Cinéaste du temps et des mutations dans sa Chine natale, Jia Zhangke déroule à nouveau ses thèmes préférés dans Les Eternels. A la fois fresque politique, polar noir, mélodrame mafieux et romance sociale, son douzième long métrage se déroule en trois chapitres, pour illustrer des changements d’époque.
En 2001, la jeune Qiao, jolie danseuse venue de la campagne tombe follement amoureuse de Bin, petit parrain de la pègre locale de Datong, dans la province du Shanxi. Alors que Bin est attaqué par une bande rivale de jeunes avides de pouvoir, Qiao, prête à se sacrifier pour lui, prend sa défense et tire plusieurs coups de feu. Elle est condamnée à cinq ans de prison. Bin l’abandonne lâchement.

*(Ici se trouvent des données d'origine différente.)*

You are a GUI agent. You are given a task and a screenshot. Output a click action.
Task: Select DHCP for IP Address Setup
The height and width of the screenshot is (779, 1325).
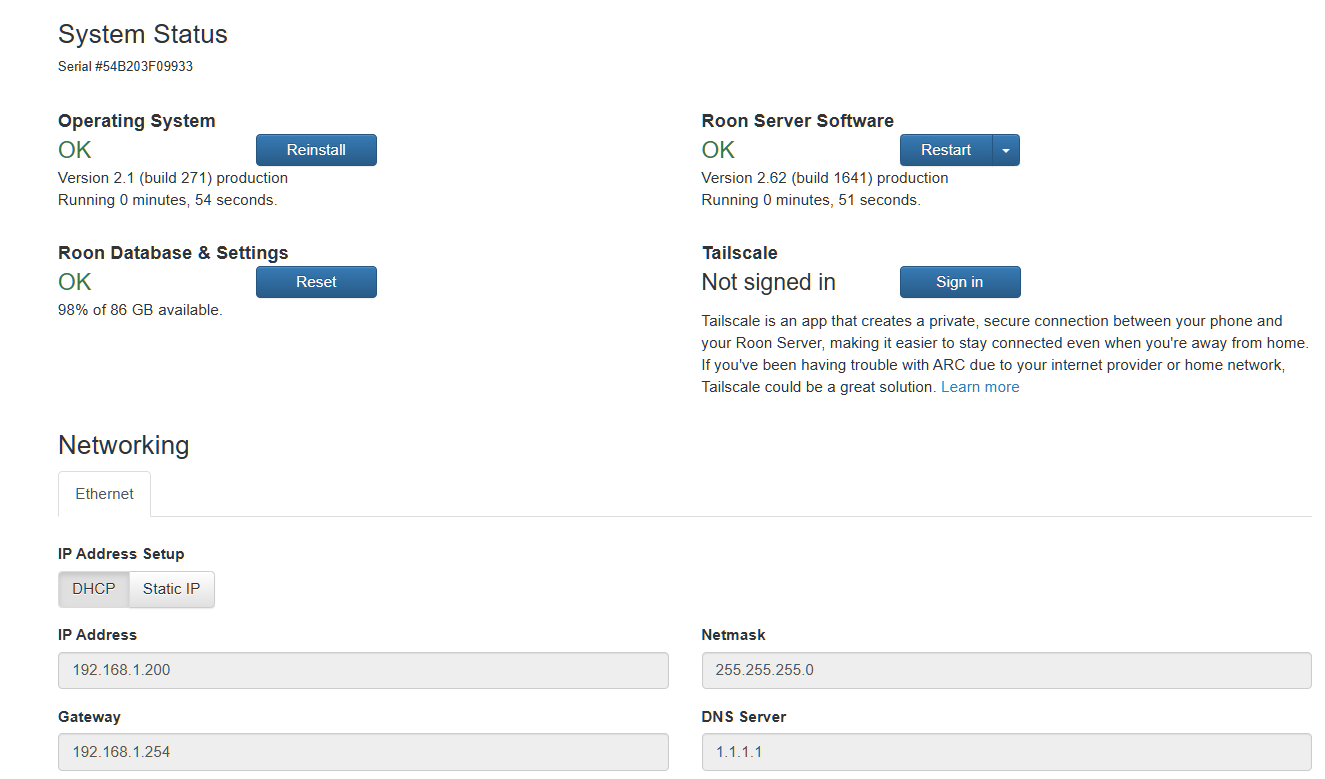pyautogui.click(x=94, y=589)
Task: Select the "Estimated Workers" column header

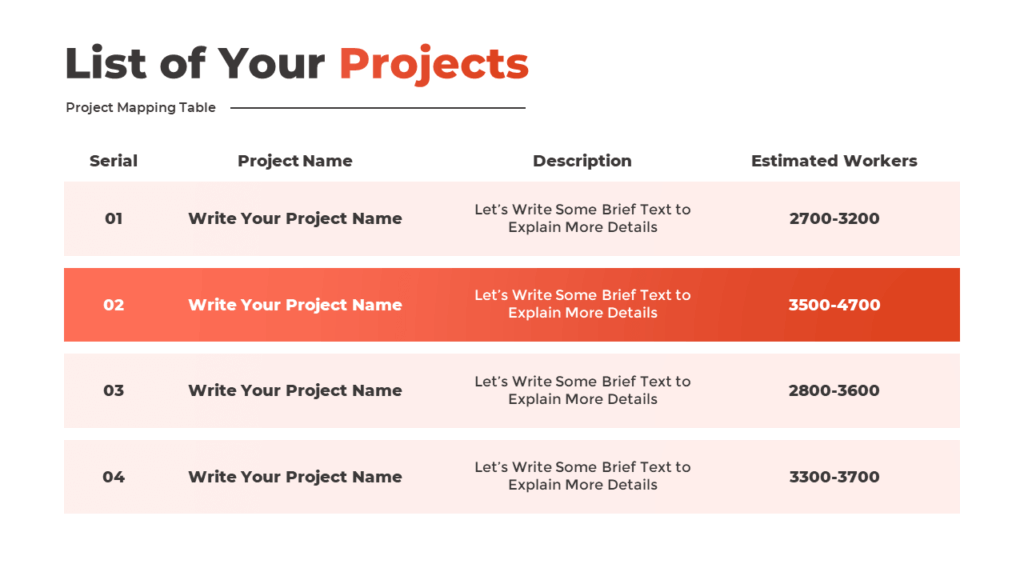Action: [x=834, y=161]
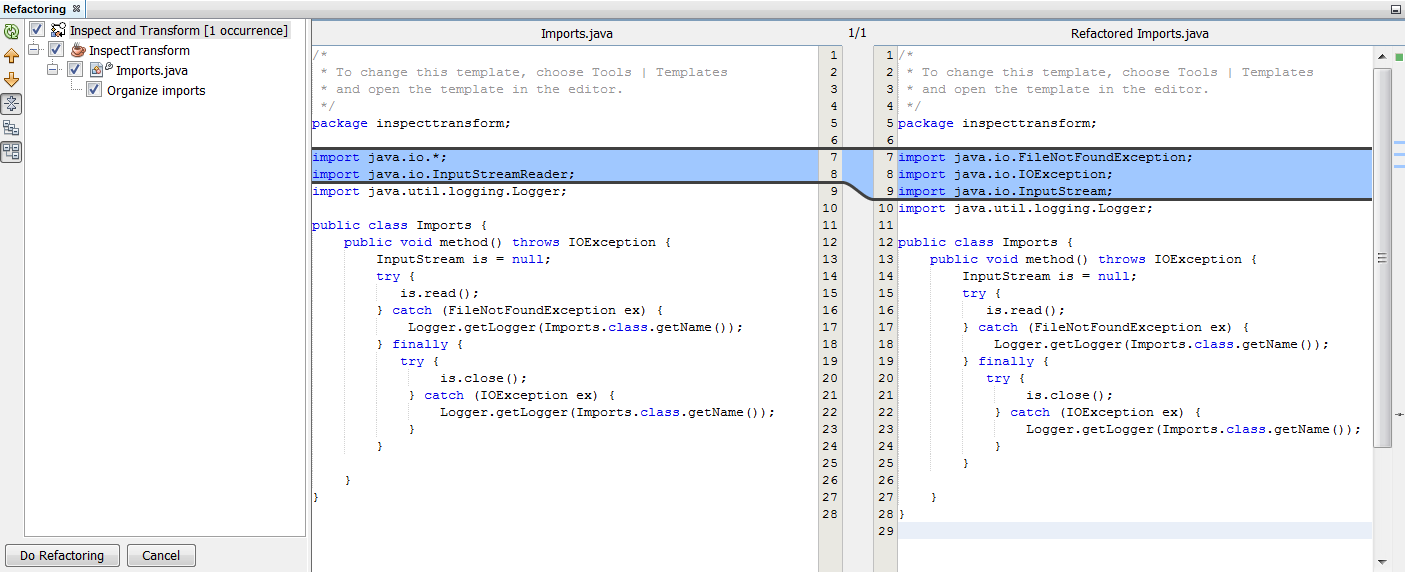1405x572 pixels.
Task: Click the Cancel button
Action: click(161, 556)
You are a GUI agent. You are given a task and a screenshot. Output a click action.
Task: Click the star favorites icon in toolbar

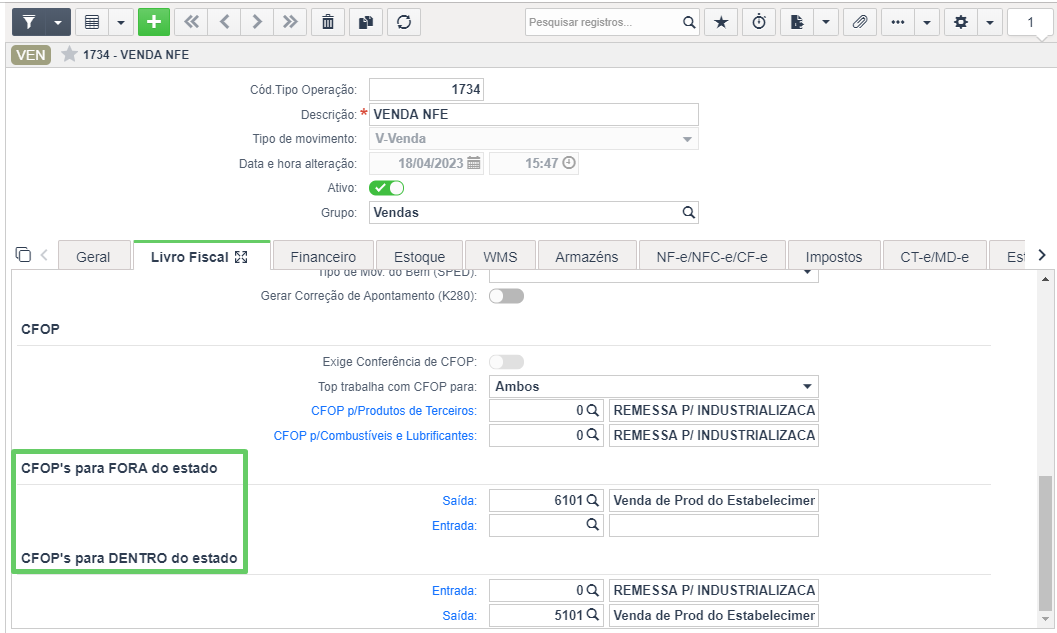pos(721,22)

A sa sortie, Qiao, dont l’amour pour Bin dure envers et contre tout, traverse le pays à sa recherche et tente de renouer avec lui. Mais il refuse de la suivre. Dix ans plus tard Qiao, toujours célibataire, a réussi sa vie en restant fidèle aux valeurs du gang. De son côté Bin, usé par les épreuves, revient penaud pour la retrouver. Un dernier volet illustré par une sorte de retournement féministe des rapports de force.

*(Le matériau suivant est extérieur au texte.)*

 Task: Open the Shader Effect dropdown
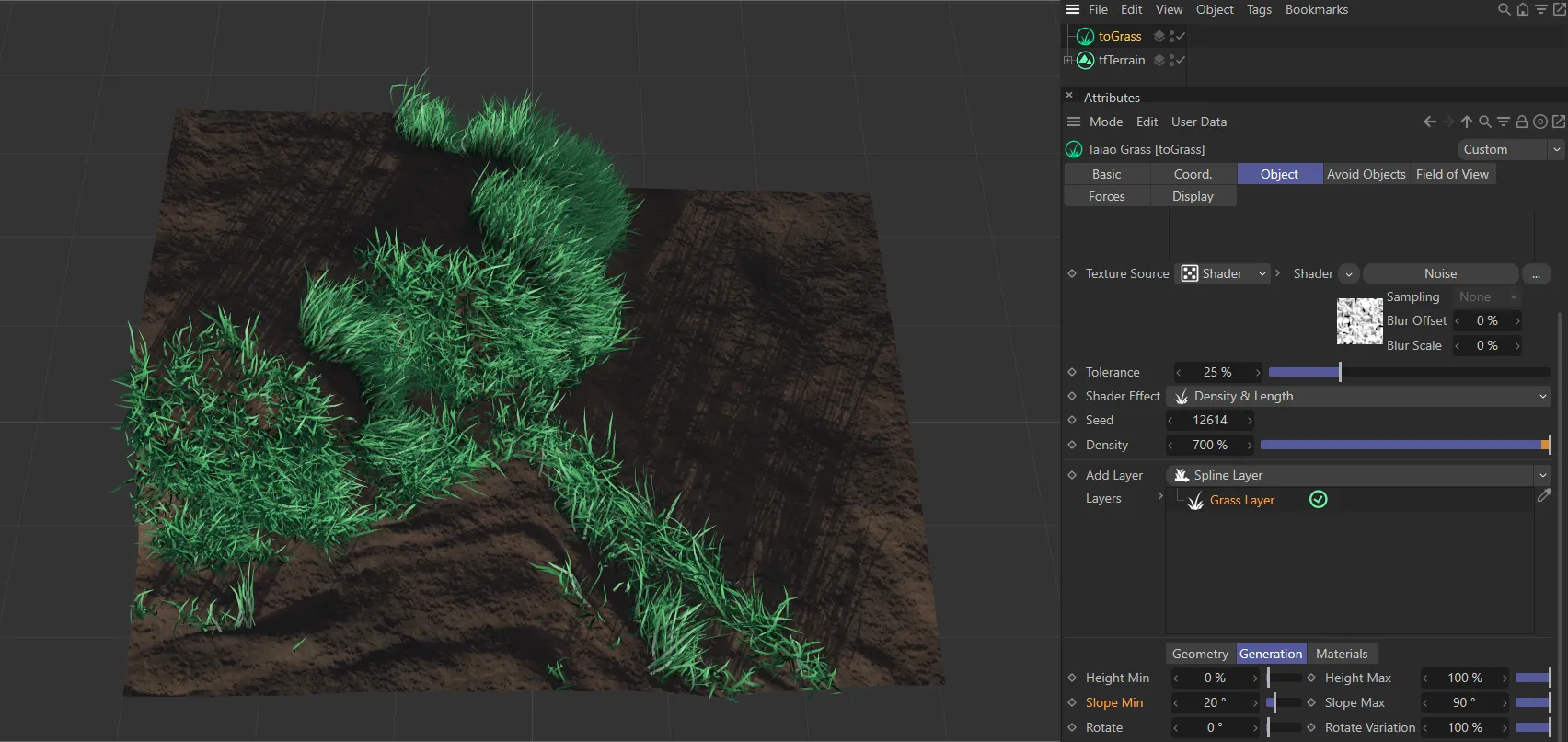(x=1358, y=397)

La romance contrariée entre les deux protagonistes sert de prétexte à Jia Zhangke pour opposer symboliquement deux sociétés dans une Chine tourmentée, l’une traditionnelle incarnée par Qiao et l’autre, néolibérale représentée par Bin.
Entre passion indestructible, trahison, sacrifice et résilience, passant de la fermeture des mines du coin à la modernisation radicale de l’économie, le réalisateur brosse ainsi le portrait d’une amoureuse déçue et celui d’une Chine en pleine mutation économique, gagnée par le capitalisme. Un beau film émouvant, ambitieux et un rien longuet, qui vaut surtout par la magnifique prestation de la lumineuse Zhao Tao, épouse et égérie du cinéaste.
A l’affiche dans les salles de Suisse romande dès mercredi 17 avril.